Because he’s married. He’s actually fucking married. For better and for worse, for richer and for poorer, all that shit. ‘Til death do they part.

Death can fuck off, he thinks. He’s fought too hard for this shit, waited too long for it. He has no intention of being parted just yet. Death can go fuck itself.

He dries off his hands on the scrubby towel hanging on the wall, and makes his way back downstairs to where Ian is. When he gets there, Ian has muted the TV, Mickey’s phone held to his ear. He hears Mickey coming downstairs and turns around, mouths _sorry_. Mickey tries to gesture that it’s fine, that Ian can answer his phone whenever he fucking wants, that he’s got nothing to hide these days. 

It’s hard to say all that with a gesture.

“Hang on,” says Ian to whoever’s at the other end of the phone. “He’s just got back. I’ll hand you over.”

He passes the phone over, and Mickey makes sure to let their fingers brush, let Ian know that he’s not pissed off. Ian’s miming something at him, a word, but Mickey can’t make it out, and he frowns.

“What’s up?” says Mickey into the phone.

“Is that Mr Milkovich?” says a woman’s voice. She sounds fancy, has the rich kind of voice that he knows comes from growing up in a world that actually listens to you.

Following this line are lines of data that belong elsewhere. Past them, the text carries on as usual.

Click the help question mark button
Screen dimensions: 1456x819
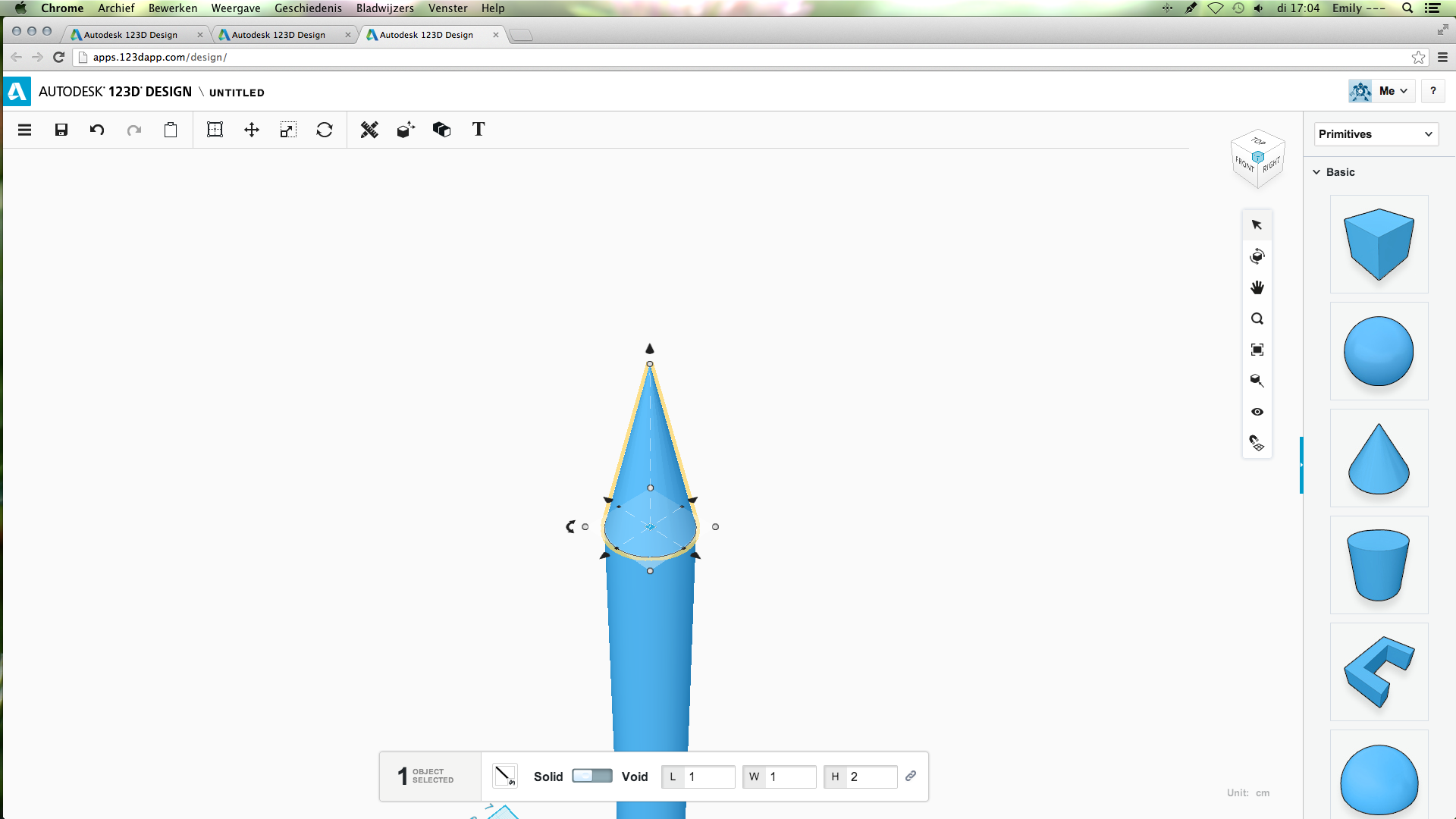pos(1432,91)
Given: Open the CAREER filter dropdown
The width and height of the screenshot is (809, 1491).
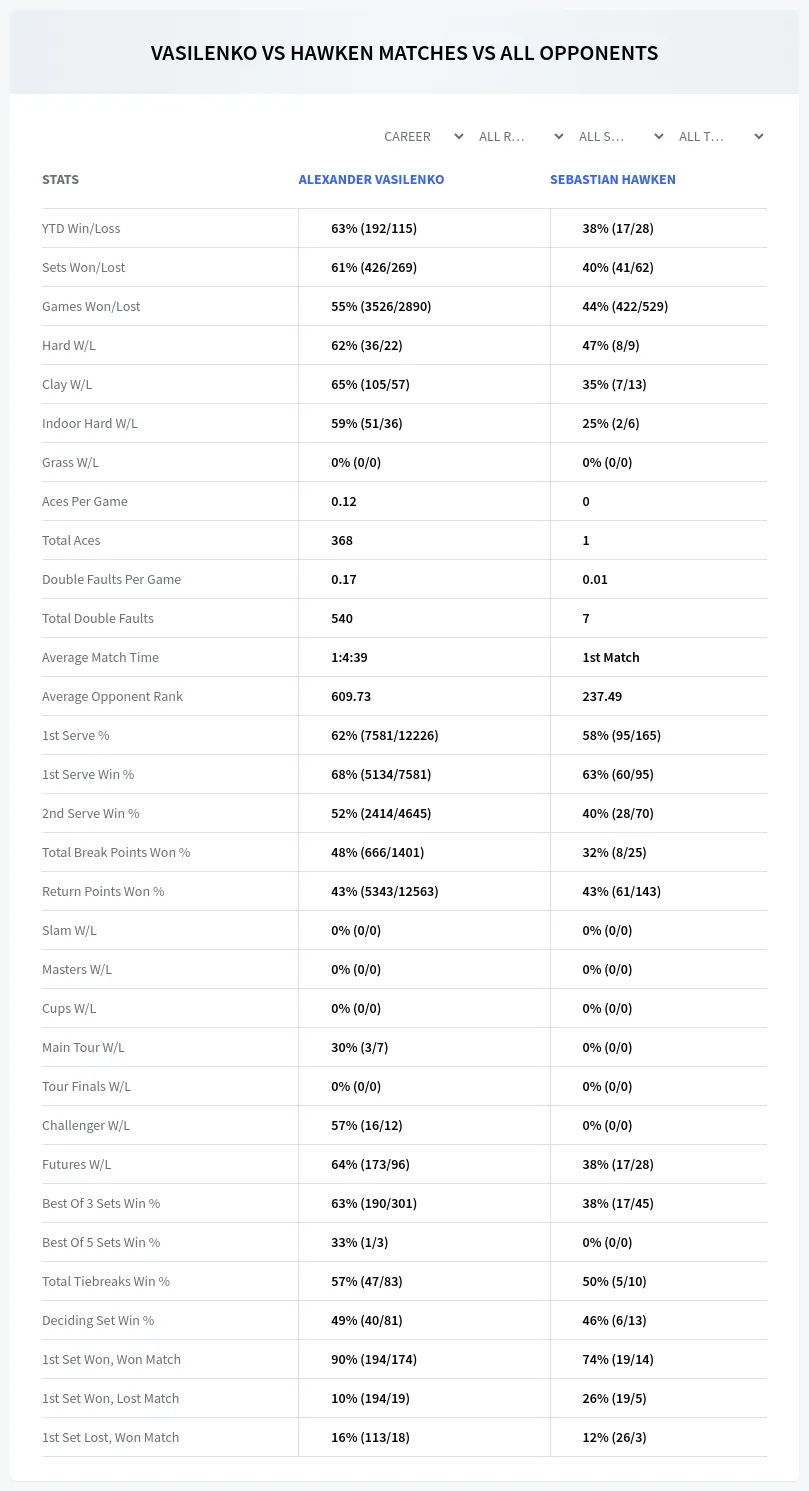Looking at the screenshot, I should pyautogui.click(x=423, y=136).
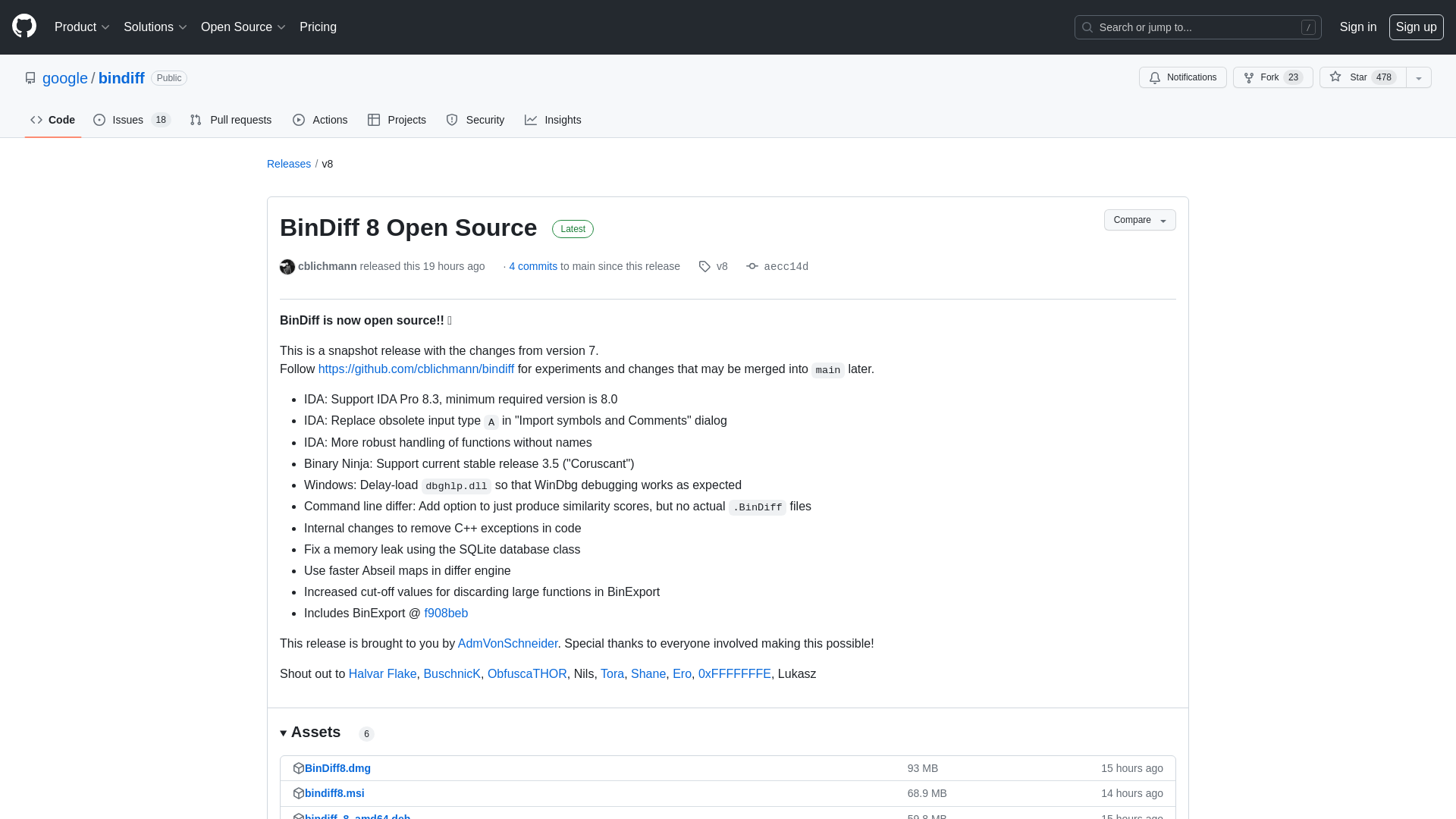Toggle the Public visibility badge
Screen dimensions: 1456x819
[168, 78]
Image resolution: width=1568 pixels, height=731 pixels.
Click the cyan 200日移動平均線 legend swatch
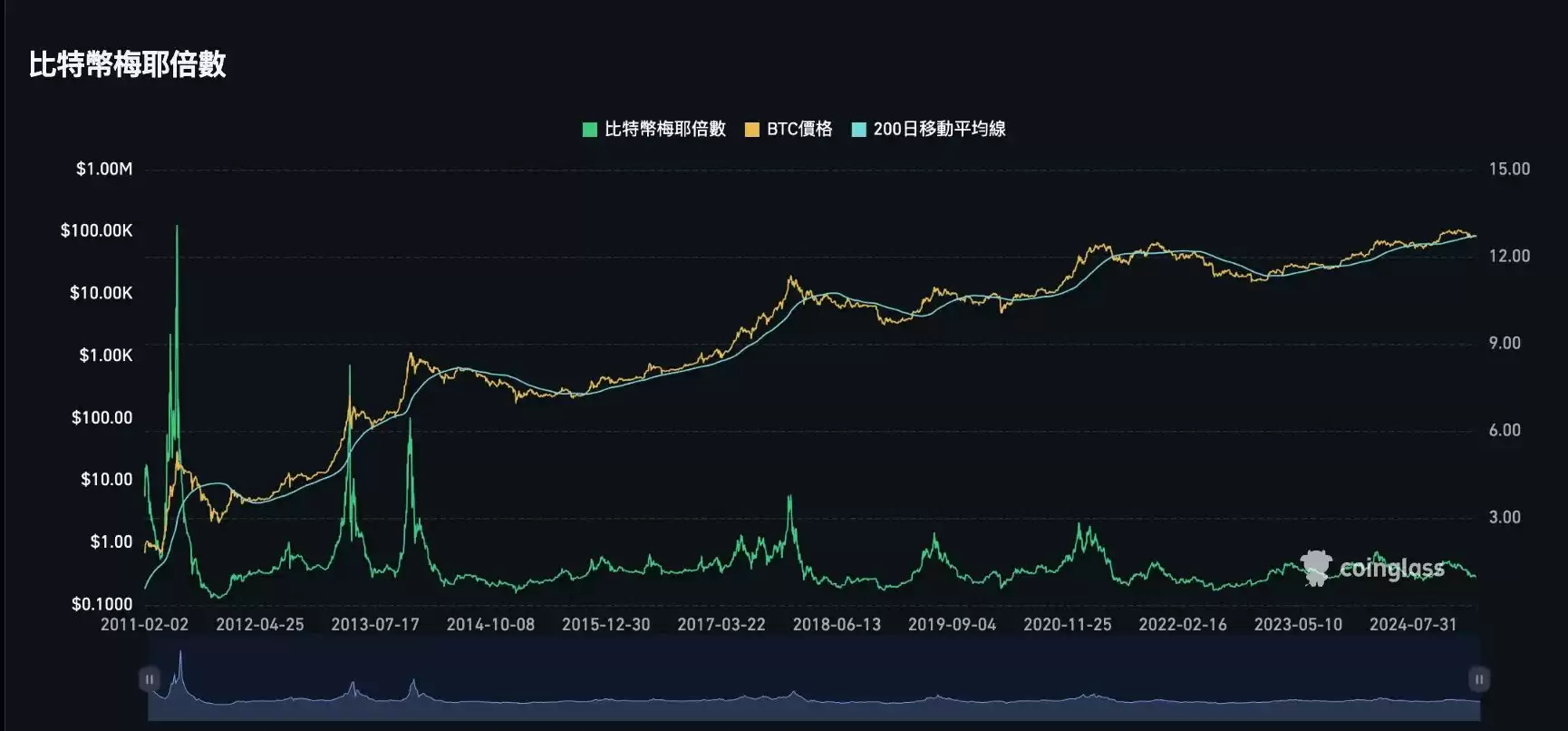(x=858, y=130)
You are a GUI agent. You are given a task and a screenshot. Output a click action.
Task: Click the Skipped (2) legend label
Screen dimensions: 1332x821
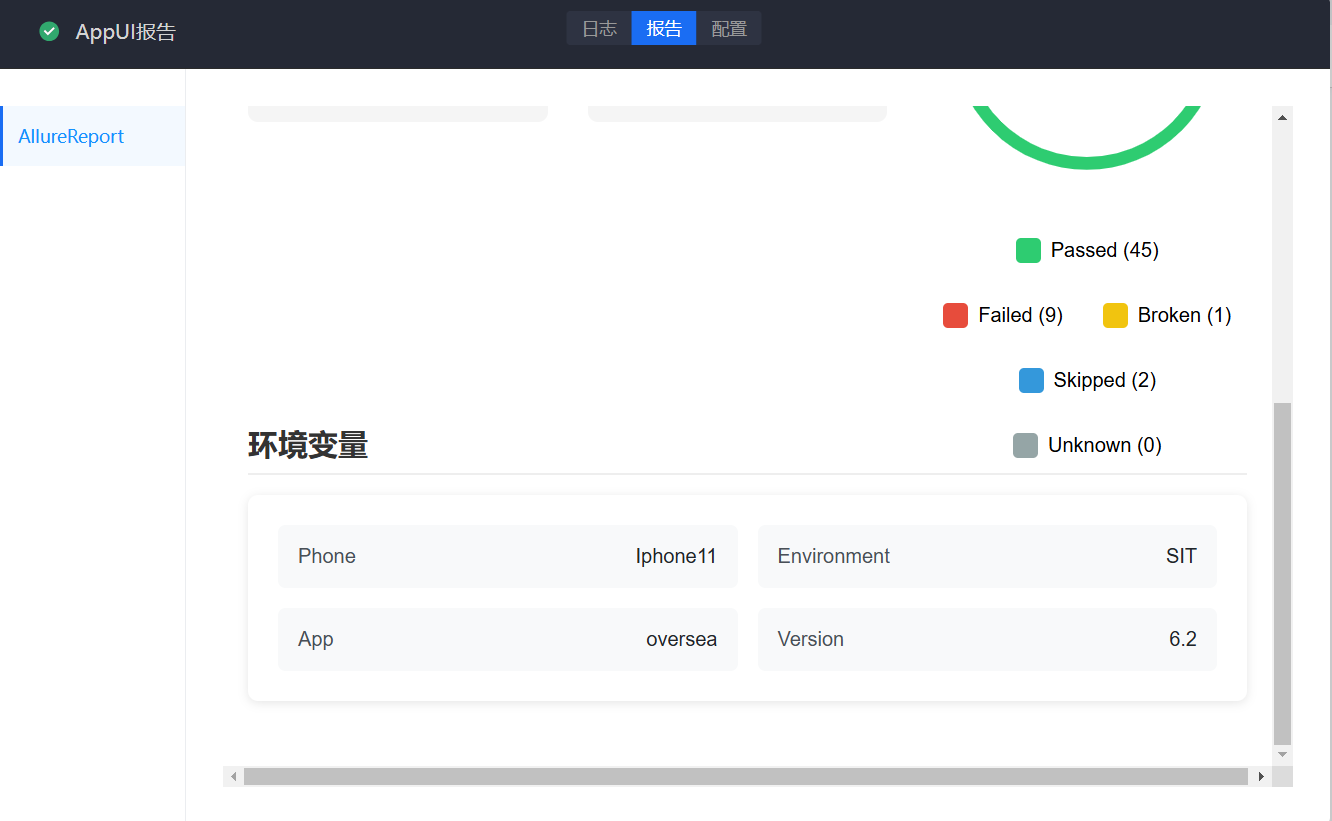pos(1104,380)
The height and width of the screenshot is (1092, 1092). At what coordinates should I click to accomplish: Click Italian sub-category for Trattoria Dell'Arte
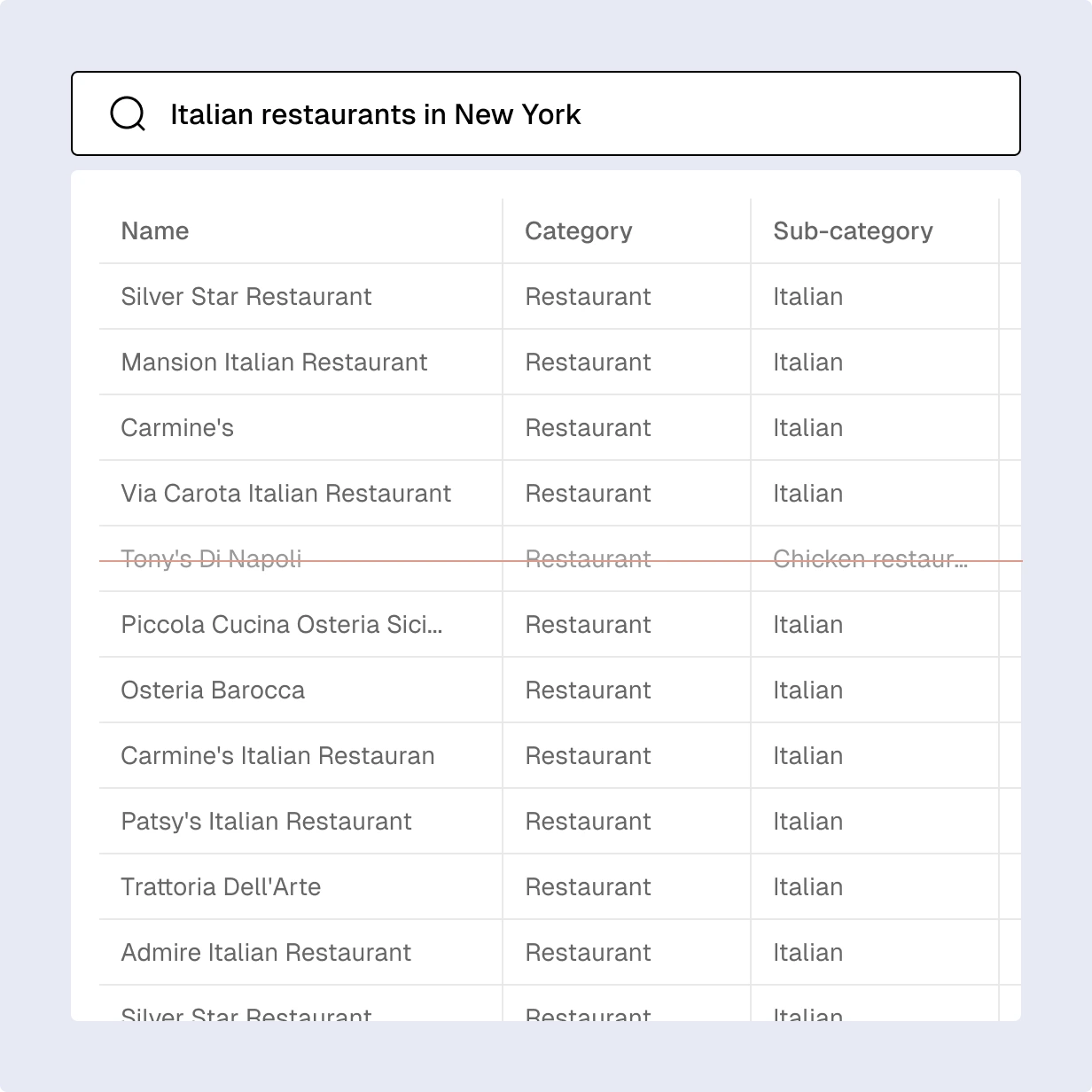point(807,887)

“Uh, for the time being,” replies Mickey, and Ian grins. Mickey climbs over the back of the sofa and drops back down next to Ian, lets Ian fold his legs back over his lap. “Who’s this?”

“It’s Amber,” says the woman. “Amber Devereux. Benny gave me your number. He said you might be able to help us with our little wedding planning conundrum. I'm hoping you're our man.”

Mickey sits bolt upright. Shit. In his post-marital haze, he’d completely forgotten about Nico’s buddy and his fucking 10 grand.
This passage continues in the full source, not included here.